The unsatisfied hunger we experience during this life, creates a longing in every human heart for another trial at living after this life has been lived to the end. Once out on a desert, some travelers were perishing from thirst. The man came to a small oasis amidst a few gnarled and twisted trees. The sight of the trees was evidence that water was near, so he hurried his steps and came near to the desired spot. He found water there, but it was stagnated and foul, wild animals had been drinking and wading and wallowing in the pool until it looked sickening and disgusting to the traveler.

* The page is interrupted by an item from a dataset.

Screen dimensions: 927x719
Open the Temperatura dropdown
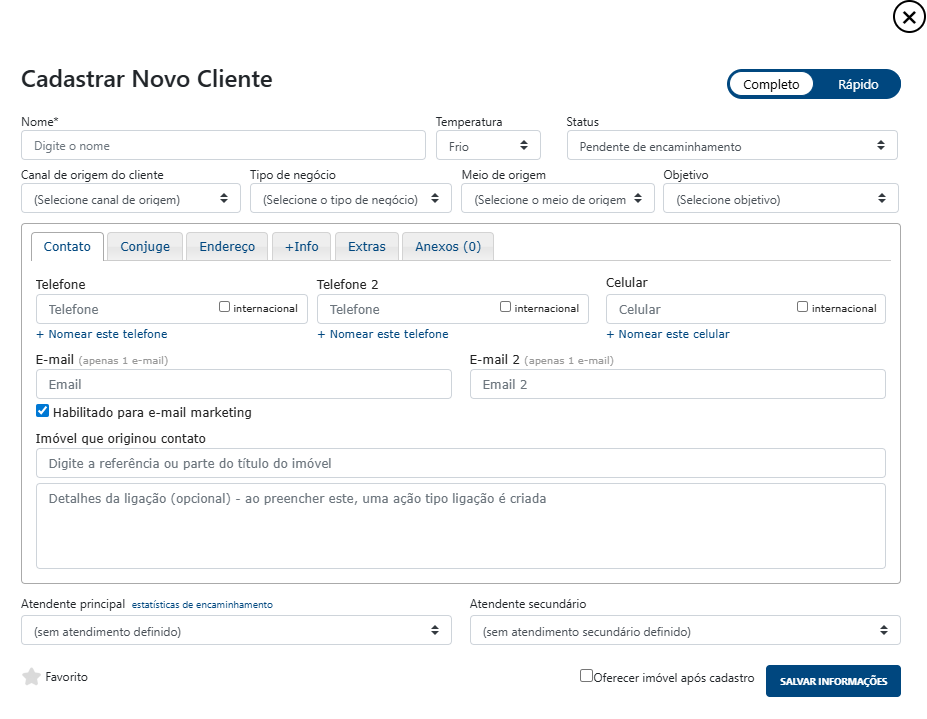pyautogui.click(x=488, y=146)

The hopes that filled his heart as he approached the promising oasis began to ooze out through his fingers, and a sickly sensation filled his soul. Yet this was all the available water to be had. His wife joined him a few minutes later, bringing two children. They remained over night at the pool, finding that the foul water had revived them in spite of the filth. They did not know which way to go to find the inhabited country, so they erected an improvised tent and thought to live there until some traveling caravan came that way, when they would follow it back to the green earth.

They could secure flesh to eat from the fowls that came to the trees and the young of wild animals brought there to get a drink of water. And so days passed into weeks and months and years, and the longing to be rescued became as a dead hope. None were satisfied with the befouled water, nor the narrow life, but the wife and children were afraid to again brave the desert and go in search of inhabited land. One night the husband and father became so sick and disgusted with the water that he arose and stole away by the light of the moon determined to find a better place of existence or become lost and perish out on the burning sands.

Next morning there was deep sorrow at the pool. The mother and children mourned him as one dead. They tried to follow him, but his tracks were soon lost in the shifting sands, so they returned to the pool and the friendly trees, resolved to wait until some one came to take them away.

This is a good illustration of man’s life on earth. He is never satisfied nor contented. The shallow pool of stagnated water never satisfies his longings for a deeper and broader life. And finally he goes away into the night of darkness, and the winds of mystery blow the sands of oblivion over his tracks, and no one knows whither he went. And the living sit at the pool and look out over the desert of life and wonder, and wonder, and grow more and more dissatisfied and say to themselves: “This life is so unsatisfactory and barren of real pleasure—there must be sweeter and purer water away over yonder.”